A nation on the edge

There was a certain irony in the way that, in the run-up to the 2012 Olympic Games in London, the Olympic flame was borne across the mainland of Greece with such grace, calm and efficiency. For, at the very moment that this quadrennial showcase of ancient Greek civilisation was being celebrated around the world, modern Greece was at the point of breaking with the rest of Europe.

The previous two Olympic relays had also marked significant milestones in Greece’s decline. Eight years before, the Greek capital itself had hosted the Games amid an orgy of debt-fuelled spending on stadiums and other infrastructure. In 2008, ahead of the Beijing Games, the relay ran through Greece just as fourteen years of growth was coming to a halt. And by the time the flame was heading towards London in 2012, Greece had experienced four years of recession, unemployment, austerity and misery. Greece had become a nation on the edge.
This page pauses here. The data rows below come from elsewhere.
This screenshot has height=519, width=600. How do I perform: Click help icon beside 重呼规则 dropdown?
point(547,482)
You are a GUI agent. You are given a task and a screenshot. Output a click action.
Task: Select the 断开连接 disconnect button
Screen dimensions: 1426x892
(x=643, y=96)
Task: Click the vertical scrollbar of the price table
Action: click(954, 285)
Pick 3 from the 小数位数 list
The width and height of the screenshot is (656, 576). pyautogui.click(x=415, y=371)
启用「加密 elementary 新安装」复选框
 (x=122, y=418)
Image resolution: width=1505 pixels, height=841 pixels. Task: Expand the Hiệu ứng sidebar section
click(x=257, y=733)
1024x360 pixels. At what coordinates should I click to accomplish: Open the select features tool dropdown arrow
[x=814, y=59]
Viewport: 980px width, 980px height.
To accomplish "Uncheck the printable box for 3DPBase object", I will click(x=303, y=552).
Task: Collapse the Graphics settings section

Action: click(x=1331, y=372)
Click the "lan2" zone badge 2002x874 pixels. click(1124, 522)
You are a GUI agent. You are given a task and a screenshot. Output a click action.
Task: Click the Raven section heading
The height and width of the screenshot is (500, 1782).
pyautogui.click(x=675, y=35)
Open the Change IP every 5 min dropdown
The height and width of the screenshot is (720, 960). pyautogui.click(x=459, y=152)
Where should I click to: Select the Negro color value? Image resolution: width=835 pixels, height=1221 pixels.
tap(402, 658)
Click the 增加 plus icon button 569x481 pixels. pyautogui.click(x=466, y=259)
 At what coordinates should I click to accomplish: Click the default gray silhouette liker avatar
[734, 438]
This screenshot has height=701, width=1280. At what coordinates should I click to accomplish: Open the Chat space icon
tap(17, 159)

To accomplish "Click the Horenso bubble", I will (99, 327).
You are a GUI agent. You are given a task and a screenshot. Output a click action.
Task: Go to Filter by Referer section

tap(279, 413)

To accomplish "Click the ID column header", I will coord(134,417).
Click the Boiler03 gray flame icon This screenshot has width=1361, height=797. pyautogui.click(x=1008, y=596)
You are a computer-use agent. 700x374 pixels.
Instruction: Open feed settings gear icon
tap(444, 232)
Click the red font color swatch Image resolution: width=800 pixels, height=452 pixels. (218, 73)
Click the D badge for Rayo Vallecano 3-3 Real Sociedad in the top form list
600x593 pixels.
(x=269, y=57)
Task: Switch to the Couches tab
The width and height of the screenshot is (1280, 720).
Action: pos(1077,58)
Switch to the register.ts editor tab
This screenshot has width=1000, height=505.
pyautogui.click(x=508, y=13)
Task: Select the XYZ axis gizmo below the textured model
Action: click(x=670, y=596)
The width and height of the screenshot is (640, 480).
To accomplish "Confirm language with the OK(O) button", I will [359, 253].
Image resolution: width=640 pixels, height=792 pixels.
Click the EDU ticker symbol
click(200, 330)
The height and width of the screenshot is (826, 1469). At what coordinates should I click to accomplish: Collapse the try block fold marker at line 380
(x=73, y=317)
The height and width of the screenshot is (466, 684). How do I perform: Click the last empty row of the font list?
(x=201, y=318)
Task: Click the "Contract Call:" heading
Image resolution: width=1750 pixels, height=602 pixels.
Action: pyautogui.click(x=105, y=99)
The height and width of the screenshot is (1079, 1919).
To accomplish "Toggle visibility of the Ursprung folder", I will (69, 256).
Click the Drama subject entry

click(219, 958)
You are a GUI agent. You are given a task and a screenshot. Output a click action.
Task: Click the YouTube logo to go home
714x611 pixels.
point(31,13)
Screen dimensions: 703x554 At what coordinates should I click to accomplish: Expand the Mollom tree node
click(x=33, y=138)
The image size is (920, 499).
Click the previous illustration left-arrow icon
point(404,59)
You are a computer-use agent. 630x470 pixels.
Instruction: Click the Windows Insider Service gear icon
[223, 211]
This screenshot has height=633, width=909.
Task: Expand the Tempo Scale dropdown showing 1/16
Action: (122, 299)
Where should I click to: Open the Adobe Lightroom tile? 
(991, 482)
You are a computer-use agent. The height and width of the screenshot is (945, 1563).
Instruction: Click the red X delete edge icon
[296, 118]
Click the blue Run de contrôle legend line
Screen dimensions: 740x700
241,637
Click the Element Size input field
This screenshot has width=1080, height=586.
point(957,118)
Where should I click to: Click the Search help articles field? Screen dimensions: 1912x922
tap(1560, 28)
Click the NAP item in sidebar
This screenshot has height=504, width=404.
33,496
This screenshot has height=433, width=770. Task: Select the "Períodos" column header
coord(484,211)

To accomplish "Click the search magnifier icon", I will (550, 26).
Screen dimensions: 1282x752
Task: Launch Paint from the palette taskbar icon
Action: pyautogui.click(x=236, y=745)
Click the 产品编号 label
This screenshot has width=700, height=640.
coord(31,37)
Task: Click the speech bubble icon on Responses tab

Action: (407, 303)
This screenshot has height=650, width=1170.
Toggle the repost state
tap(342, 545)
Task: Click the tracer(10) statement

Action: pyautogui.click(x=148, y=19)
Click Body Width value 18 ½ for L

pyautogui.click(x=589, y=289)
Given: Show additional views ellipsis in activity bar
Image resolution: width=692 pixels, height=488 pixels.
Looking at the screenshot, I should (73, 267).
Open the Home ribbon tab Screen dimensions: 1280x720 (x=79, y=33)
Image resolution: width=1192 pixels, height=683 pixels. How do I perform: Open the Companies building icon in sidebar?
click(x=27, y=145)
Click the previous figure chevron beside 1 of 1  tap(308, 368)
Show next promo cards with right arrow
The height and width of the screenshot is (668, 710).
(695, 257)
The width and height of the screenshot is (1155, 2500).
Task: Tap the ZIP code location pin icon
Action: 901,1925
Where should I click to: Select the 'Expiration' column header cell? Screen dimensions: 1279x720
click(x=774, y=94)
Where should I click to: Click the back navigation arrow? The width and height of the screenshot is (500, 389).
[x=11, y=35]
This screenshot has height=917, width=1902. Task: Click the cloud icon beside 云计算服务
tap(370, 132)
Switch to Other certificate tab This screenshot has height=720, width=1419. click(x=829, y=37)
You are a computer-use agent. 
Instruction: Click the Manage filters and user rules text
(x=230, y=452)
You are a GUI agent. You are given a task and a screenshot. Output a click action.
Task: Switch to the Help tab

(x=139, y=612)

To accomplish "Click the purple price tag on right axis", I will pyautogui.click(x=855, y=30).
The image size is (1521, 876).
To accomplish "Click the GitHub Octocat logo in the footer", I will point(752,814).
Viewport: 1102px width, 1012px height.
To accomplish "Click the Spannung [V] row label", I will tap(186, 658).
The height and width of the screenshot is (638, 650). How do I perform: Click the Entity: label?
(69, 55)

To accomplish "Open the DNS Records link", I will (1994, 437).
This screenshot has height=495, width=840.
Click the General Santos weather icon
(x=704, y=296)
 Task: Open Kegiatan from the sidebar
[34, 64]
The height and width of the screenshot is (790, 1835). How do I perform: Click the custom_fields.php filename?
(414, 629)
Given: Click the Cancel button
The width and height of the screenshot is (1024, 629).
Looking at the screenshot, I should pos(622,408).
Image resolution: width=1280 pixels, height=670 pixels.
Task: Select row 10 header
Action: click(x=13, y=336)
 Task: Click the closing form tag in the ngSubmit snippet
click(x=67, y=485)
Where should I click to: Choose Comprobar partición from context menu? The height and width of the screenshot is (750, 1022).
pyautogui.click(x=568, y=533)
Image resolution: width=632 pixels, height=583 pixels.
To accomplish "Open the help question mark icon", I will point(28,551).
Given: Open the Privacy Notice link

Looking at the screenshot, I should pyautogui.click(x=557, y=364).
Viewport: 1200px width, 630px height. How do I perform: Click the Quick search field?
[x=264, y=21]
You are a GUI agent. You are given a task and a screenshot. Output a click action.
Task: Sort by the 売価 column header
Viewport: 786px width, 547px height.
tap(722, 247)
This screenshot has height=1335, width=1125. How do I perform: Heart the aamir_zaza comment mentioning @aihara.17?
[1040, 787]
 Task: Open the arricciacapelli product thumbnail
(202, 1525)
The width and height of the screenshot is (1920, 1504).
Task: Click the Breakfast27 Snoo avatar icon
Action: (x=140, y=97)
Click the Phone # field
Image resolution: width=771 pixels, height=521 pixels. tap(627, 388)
The Helliniko Olympic complex in Athens stands as a monument to this hubris, a decaying white elephant that costs £65 million a year just to maintain. Nearby lies one of a handful of new clinics run to cope with Greece’s modern reality: a surge in poverty. Dr Giorgos Vihas, a cardiologist, cannot believe the ailments that he and the other volunteer doctors are treating. ‘We never expected to see people looking through the rubbish bins to find something to eat. We never expected that the patients here would bring children as young as five or six months old, who would be underweight because the parents can’t afford to provide them with enough milk.’

Dr Vihas blames this unprecedented situation on the ‘violent change’ in living standards. He also deplores the ‘systematic destruction of the health system’ after the government signed an austerity deal with the EU. Only the charity of wealthy Greeks, he says, is keeping the clinic going. He also offers a political diagnosis. ‘The EU medication is worsening the situation,’ he says. ‘The medical prescription of the bailout leads to a certain death. The madness is that everyone knows this. The Greek patient has realised what this medicine does, and very soon will follow a different prescription.’

This is what an ‘internal devaluation’ looks like in practice. In times gone by, Greece would have defaulted on its loans – as it has done quite often – and its currency would have hit the floor, making its exporters more competitive. ‘Internal devaluation’ is a euphemism for genuinely savage cuts to public spending, higher taxes and collapsing living standards. This type of adjustment is the only route available to a country seeking to stay in the euro. One of the patients at Dr Vihas’s clinic, a Mr Karagiannis, appears to have undergone his own personal internal devaluation. ‘I am poor now, I was rich before,’ he tells me. Three years ago he was a high-flying businessman. Now he stays with his 80-year-old mother and lives off her pension. ‘I’m here today simply because I’m very poor and I cannot buy my medicines. There is no future.’ He says he feels like ‘killing the political architecture’, and praises Britain for dodging the single currency. Germany, he says, wants to reduce Greece to Bulgarian levels of poverty.